Il mio discorso era centrato sul fatto che Teo Rema aveva espresso la legittima curiosità di ascoltare un valvolare per sentire le differenze con uno stato solido, ovvero verificare cosa ha da offrire in più questa tecnologia.
Per questo scopo ritengo che il valvolare prescelto deve essere tale da avere effettivamente qualcosa in più, non solo un maggiore fruscio di fondo, una risposta probabilmente calante in gamma alta e, quasi sicuramente, una distorsione discreta, come la maggior parte di questi ampli, veramente di minimo livello.
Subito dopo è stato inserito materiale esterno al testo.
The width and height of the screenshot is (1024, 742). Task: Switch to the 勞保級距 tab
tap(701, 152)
Ritengo che se si vuole passare alle valvole lo si debba fare a ragion veduta, utilizzando un ampli di classe, che abbia effettivamente da offrire qualcosa di diverso e non solo delle ampolle di vetro che si illuminano e scaldano da matti messe su un bel telaio cromato.
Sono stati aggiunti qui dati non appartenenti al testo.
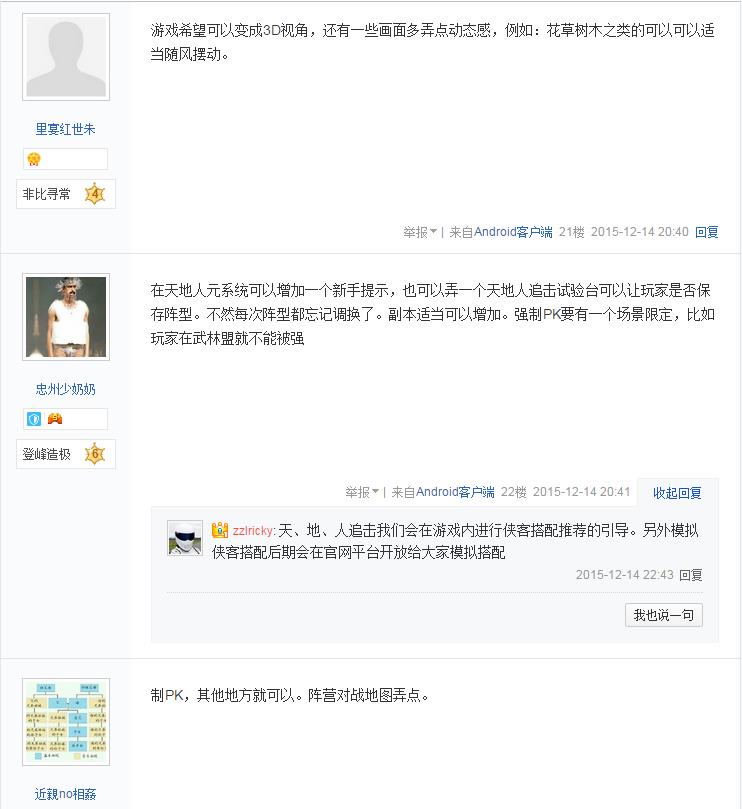Click 回复 under zzlricky's comment
Image resolution: width=742 pixels, height=809 pixels.
point(690,575)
Tra l'altro uno dei componenti che caratterizzano maggiormente il suono degli ampli a valvole è il trasformatore di uscita, esistono (poche) ditte specializzate, da decenni, nella realizzazioni di tale componente, il cui avvolgimento dovrebbe essere un po' diverso da quello di un trasformatore di alimentazione, con studi accurati sul partizionamento ed il modo di avvolgerlo, ossia non due avvolgimenti avvolti l'uno sull'altro come, appunto, un volgare trasformatore di alimentazione.
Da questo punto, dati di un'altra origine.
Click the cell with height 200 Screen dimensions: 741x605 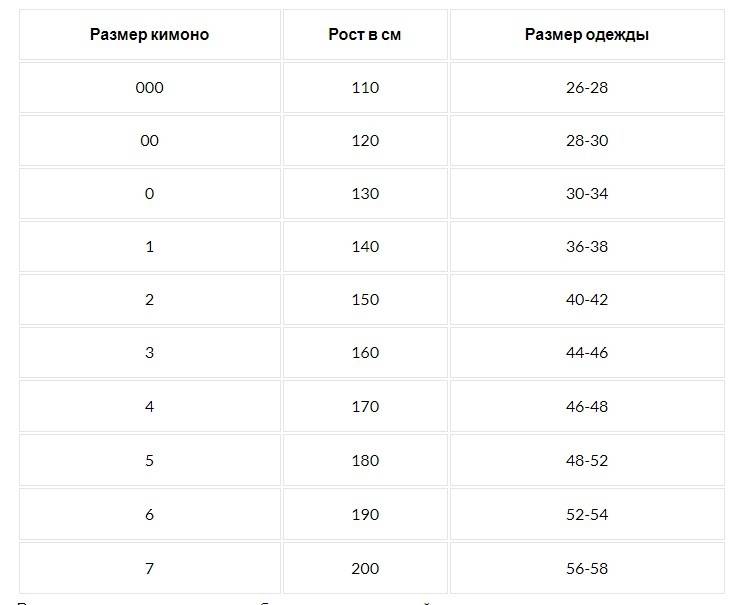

Purtroppo queste conoscenze sono appannaggio di pochi progettisti e tecnici che hanno alle spalle un grande background, non certo di chi si è messo a realizzare ampli di tale tipologia da pochi anni, utilizzando per lo più uno dei soliti schemi presenti nella letteratura e nessuna o minima conoscenza dei vecchi trucchi del settore.
Infatti leggo sovente di ampli che soffiano perchè "è normale, sono a valvole", affermazioni errata.
Per tornare a quanto scritto all'inizio, non è con un ampli di quella classe, carino, nulla da dire, che ci si può fare una idea valida per la scelta se passare al valvolare o rimanere con lo stato solido.